* BEGIN *

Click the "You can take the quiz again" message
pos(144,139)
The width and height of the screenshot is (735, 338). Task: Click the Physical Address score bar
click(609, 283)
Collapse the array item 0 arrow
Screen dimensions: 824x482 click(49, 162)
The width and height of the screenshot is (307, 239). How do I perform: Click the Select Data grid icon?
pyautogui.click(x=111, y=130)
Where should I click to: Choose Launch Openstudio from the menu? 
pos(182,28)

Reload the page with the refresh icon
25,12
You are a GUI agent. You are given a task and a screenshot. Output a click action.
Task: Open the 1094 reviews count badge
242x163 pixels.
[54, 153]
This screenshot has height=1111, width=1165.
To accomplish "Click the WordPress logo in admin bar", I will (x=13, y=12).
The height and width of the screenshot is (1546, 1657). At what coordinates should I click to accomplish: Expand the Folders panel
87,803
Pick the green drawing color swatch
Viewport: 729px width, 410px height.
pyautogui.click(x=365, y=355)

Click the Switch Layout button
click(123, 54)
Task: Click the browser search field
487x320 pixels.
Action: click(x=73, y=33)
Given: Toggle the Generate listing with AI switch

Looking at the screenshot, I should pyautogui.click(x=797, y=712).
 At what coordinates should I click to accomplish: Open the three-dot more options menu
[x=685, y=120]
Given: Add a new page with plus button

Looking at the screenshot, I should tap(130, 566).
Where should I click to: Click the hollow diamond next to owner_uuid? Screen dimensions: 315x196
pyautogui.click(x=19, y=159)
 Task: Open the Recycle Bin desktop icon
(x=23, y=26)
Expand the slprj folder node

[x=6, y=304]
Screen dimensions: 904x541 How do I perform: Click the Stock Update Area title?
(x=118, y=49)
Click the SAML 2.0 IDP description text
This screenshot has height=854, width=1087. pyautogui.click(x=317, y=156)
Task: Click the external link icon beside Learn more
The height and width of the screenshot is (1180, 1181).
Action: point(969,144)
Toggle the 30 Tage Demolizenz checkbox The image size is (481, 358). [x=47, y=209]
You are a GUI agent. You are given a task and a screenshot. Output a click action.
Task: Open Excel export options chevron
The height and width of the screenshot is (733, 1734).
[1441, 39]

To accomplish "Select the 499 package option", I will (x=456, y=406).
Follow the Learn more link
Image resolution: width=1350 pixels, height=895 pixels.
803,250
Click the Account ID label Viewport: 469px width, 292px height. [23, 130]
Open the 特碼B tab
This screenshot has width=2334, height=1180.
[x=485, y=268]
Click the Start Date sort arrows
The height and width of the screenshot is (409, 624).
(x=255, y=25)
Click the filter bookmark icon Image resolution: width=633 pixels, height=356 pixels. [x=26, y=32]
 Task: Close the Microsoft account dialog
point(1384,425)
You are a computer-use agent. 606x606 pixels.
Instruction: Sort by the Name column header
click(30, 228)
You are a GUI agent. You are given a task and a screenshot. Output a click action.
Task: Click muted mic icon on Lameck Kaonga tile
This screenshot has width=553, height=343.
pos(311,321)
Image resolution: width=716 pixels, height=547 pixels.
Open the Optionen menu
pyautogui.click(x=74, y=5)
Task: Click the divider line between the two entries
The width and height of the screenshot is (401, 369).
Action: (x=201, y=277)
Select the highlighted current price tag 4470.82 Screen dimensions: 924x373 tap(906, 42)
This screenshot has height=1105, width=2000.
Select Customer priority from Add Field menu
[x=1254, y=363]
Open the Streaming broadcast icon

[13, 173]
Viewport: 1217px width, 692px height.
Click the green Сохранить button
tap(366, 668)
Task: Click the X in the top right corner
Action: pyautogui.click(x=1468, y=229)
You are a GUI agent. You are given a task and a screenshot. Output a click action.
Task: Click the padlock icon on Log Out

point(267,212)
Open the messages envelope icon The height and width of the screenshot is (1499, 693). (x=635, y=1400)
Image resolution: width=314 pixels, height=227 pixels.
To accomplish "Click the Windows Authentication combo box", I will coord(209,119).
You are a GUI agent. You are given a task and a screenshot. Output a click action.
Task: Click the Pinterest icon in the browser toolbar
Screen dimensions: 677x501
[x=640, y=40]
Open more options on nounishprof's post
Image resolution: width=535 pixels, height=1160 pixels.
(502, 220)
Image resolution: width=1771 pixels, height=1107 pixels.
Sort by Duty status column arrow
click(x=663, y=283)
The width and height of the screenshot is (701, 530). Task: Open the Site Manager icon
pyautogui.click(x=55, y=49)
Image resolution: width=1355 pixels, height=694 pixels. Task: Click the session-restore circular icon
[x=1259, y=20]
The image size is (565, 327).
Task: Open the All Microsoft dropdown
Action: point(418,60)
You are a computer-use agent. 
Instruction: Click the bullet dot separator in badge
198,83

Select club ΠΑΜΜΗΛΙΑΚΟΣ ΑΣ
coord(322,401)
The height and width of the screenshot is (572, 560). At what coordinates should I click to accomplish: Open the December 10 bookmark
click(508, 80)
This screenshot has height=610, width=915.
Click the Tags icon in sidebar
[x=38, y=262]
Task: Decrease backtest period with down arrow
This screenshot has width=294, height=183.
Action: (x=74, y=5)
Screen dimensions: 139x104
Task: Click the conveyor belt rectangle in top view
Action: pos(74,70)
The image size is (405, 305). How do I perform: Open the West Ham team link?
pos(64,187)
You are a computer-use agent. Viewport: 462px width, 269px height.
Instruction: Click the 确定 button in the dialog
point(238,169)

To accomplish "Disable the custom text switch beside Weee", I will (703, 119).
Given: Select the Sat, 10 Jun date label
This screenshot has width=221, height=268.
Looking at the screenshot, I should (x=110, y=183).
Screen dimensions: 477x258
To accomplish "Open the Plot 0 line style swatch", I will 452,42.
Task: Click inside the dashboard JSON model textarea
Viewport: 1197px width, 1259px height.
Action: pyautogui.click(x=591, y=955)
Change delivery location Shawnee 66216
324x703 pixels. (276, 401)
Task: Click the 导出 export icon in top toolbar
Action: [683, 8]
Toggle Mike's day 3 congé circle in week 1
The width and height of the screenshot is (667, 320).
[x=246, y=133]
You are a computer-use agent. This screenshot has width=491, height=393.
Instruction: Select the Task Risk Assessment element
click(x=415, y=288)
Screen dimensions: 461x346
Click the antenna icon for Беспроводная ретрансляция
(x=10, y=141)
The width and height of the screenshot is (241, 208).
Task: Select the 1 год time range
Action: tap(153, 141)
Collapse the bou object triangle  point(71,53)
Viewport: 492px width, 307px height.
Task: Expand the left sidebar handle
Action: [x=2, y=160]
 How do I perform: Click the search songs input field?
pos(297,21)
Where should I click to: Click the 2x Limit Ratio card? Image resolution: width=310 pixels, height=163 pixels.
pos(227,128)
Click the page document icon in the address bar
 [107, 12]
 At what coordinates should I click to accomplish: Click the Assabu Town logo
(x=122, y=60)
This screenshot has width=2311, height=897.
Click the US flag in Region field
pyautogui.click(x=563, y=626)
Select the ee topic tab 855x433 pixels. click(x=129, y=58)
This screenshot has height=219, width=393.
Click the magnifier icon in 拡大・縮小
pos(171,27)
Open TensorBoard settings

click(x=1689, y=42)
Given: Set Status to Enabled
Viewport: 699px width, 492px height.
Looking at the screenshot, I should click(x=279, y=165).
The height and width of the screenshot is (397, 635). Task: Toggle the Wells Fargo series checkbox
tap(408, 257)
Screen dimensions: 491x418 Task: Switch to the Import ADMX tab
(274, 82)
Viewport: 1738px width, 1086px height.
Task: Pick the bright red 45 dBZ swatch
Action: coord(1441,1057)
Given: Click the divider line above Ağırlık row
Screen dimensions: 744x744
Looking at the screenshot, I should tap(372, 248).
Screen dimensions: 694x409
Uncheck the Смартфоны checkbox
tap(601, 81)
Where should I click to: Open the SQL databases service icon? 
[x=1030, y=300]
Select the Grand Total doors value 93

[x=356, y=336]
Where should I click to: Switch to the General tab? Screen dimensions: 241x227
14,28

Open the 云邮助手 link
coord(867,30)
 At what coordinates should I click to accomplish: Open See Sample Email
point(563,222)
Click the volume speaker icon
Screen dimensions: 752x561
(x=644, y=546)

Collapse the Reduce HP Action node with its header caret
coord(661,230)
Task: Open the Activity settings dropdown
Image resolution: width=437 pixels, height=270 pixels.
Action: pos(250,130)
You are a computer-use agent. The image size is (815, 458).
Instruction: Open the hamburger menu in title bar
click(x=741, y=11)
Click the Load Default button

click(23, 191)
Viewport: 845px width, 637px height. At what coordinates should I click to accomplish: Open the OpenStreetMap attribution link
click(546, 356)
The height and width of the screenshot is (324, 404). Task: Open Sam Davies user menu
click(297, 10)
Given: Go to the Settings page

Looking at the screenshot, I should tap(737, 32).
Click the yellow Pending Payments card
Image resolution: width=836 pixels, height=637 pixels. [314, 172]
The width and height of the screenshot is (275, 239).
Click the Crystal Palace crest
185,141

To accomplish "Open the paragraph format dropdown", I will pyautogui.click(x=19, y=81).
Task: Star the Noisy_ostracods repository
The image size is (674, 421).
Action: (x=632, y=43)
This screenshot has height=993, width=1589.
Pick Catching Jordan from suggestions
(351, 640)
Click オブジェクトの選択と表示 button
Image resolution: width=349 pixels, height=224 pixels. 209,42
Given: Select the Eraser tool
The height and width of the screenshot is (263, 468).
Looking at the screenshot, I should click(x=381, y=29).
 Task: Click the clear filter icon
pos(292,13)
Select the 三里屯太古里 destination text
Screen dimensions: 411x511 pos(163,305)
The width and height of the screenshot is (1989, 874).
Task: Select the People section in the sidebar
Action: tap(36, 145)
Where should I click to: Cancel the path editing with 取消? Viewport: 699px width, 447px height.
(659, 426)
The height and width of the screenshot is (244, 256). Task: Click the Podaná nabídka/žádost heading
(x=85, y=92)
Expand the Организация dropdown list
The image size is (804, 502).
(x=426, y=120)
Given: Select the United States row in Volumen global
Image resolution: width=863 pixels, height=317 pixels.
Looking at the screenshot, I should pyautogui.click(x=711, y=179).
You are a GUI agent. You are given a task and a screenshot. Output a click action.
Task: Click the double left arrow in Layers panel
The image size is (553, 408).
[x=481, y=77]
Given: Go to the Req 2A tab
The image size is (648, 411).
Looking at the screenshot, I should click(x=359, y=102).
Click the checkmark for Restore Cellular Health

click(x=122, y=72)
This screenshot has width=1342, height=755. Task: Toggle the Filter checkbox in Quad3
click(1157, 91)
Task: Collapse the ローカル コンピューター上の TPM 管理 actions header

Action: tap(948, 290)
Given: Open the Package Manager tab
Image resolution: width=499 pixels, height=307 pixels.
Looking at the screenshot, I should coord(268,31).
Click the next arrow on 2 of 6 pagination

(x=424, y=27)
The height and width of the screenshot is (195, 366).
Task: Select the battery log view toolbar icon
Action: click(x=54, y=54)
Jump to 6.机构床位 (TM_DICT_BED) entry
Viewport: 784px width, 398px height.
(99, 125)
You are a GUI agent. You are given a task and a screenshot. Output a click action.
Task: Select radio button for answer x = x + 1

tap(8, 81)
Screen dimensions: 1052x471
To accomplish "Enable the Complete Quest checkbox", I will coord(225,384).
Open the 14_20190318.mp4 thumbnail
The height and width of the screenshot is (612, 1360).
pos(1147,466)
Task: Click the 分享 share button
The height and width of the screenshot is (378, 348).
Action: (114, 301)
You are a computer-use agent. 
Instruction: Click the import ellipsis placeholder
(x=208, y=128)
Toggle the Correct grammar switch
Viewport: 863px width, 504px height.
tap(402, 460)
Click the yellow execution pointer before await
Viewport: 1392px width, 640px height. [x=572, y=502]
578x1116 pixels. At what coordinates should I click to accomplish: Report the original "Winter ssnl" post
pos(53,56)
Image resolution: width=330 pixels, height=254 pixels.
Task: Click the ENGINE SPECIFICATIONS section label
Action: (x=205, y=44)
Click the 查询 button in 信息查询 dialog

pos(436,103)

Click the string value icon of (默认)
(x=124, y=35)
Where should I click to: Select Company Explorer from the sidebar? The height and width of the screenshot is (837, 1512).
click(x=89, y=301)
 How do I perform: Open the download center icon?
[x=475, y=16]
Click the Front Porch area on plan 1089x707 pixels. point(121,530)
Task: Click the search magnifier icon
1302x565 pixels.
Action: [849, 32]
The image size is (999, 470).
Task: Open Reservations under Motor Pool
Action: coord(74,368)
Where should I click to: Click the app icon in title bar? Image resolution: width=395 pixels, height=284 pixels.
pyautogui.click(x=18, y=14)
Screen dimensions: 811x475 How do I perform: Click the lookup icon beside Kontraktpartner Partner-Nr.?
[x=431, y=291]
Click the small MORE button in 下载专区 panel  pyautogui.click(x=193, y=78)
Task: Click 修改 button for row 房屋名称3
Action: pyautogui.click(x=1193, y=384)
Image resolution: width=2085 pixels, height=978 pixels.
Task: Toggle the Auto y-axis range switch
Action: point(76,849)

* END *

Required task ::
Express the data from its first line through the line holding "Screen dimensions: 824x482 click(49, 162)", inclusive, as a Markdown table with the columns Row and Line. Number each line and leave out any blank ones.

Output below ::
| Row | Line |
|---|---|
| 1 | Click the "You can take the quiz again" message |
| 2 | pos(144,139) |
| 3 | The width and height of the screenshot is (735, 338). Task: Click the Physical Address score bar |
| 4 | click(609, 283) |
| 5 | Collapse the array item 0 arrow |
| 6 | Screen dimensions: 824x482 click(49, 162) |